The swarm unfolded in two main phases. The first 90 minutes after initiation contained six events, including two of magnitude 1.4. Activity continued at a moderate rate through the morning, with an additional magnitude-1.6 event at 12:06. The afternoon and evening produced smaller events at irregular intervals, and the final recorded earthquake (magnitude 1.4 at 8 km depth) marked the swarm’s termination just before 01:00 on 16 October.
The region northwest of Benton lies within the Mina deflection segment of the Walker Lane belt, a northwest-trending zone of distributed right-lateral shear that accommodates a portion of Pacific–North America relative plate motion. Crustal deformation here occurs primarily through normal and strike-slip faulting on Quaternary structures. Seismicity is shallow, generally less than 15 km, consistent with the brittle–ductile transition in this tectonically active corridor. The 2017 swarm depths align with this pattern and with background seismicity documented throughout the central Walker Lane.
Since 1 January 2000, ten swarms have been identified in the same source area. These occurred in 2001 (two swarms), 2004 (two), 2006 (one), 2008 (two), 2009 (one), and 2015 (two). The recurrence of swarm-type sequences rather than isolated mainshock–aftershock sequences reflects the influence of fluid migration and aseismic slip transients along favorably oriented faults.

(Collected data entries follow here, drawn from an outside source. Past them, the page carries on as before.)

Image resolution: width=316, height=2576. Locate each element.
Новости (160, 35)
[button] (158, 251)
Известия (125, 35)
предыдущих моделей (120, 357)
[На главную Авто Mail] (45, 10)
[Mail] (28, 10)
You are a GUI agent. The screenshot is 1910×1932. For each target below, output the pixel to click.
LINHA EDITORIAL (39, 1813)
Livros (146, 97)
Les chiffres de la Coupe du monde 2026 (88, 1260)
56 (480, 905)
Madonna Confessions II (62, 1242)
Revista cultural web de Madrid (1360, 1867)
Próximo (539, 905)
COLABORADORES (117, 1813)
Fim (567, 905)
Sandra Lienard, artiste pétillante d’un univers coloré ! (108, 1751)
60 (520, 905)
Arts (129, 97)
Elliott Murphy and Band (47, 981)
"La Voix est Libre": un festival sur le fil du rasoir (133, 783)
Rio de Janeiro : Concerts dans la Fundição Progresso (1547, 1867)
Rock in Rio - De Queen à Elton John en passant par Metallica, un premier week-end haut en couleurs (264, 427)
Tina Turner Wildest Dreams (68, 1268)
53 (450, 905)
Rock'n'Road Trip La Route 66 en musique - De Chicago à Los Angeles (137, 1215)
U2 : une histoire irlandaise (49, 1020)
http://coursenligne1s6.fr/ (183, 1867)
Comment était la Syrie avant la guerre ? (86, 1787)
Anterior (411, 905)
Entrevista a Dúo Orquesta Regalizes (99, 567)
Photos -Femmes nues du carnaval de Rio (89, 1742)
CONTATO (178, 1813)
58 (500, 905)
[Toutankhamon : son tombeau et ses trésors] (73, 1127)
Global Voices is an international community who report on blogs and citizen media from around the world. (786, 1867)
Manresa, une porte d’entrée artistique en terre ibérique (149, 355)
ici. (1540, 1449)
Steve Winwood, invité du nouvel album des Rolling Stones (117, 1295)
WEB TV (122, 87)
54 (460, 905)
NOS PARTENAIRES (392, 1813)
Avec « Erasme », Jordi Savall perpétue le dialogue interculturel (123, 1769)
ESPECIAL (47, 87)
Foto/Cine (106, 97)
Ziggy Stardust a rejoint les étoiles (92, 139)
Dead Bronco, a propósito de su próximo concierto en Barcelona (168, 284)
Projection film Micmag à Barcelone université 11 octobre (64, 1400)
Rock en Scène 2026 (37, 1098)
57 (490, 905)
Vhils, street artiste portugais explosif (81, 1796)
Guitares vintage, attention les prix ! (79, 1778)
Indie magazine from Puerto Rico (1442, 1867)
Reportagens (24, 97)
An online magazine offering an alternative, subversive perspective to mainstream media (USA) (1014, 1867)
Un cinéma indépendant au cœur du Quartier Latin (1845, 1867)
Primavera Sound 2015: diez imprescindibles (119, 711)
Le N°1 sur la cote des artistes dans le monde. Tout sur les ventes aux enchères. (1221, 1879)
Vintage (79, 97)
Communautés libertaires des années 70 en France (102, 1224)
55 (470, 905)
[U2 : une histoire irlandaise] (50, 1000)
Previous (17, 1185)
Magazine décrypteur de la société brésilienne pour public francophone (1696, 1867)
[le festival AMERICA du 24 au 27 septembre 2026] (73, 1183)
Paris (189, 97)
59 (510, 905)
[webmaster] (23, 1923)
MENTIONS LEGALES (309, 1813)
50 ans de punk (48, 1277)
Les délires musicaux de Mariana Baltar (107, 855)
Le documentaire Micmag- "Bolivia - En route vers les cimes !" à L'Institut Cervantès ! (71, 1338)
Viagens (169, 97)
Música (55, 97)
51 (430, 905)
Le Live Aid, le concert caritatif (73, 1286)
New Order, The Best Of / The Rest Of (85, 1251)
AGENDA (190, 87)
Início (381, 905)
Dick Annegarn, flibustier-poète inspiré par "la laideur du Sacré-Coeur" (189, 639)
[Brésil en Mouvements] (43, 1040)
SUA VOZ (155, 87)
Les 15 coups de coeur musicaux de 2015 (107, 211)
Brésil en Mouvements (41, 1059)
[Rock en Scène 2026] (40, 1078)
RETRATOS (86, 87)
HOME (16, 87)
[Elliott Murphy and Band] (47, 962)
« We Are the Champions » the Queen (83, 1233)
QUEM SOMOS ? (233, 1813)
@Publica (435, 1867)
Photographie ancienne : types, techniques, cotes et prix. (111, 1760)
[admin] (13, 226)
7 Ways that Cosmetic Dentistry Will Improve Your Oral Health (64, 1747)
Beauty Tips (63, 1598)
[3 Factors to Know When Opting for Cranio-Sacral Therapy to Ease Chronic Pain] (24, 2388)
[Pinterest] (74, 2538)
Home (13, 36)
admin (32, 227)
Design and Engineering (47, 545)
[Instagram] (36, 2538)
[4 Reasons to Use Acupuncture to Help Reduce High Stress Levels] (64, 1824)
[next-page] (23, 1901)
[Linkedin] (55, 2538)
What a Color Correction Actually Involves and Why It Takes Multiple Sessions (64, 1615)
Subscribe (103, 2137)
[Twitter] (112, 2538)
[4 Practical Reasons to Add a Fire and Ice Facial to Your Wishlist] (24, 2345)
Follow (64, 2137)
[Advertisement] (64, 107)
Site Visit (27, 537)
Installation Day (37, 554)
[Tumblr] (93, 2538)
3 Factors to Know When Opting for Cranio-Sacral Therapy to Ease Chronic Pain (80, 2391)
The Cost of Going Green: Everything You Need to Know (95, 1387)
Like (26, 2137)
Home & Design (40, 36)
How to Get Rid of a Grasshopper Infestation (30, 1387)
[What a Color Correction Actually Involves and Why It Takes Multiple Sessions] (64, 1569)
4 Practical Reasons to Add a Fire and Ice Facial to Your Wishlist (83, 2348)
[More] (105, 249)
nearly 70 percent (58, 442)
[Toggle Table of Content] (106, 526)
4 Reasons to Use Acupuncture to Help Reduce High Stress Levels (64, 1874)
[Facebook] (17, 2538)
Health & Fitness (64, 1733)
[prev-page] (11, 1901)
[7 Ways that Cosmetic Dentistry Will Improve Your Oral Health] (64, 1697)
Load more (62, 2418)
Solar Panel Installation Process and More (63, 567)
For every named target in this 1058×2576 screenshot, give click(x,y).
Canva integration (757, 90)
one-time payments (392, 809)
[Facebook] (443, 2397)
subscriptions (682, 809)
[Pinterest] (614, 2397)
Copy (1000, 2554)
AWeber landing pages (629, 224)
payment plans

The October 2017 swarm fits the established pattern of low-magnitude, short-duration clusters that characterize the area’s background tectonic regime. No felt reports or damage were associated with the events, and no escalation into a larger mainshock was observed. Continued monitoring remains warranted given the region’s position within an active transtensional domain.
References
U.S. Geological Survey Earthquake Catalog (ComCat)
California Geological Survey, Quaternary Fault and Fold Database
Nevada Seismological Laboratory regional seismicity reports
Slemmons, D.B., et al., 2001, “Seismotectonics of the Walker Lane,” Geological Society of America Special Paper 353.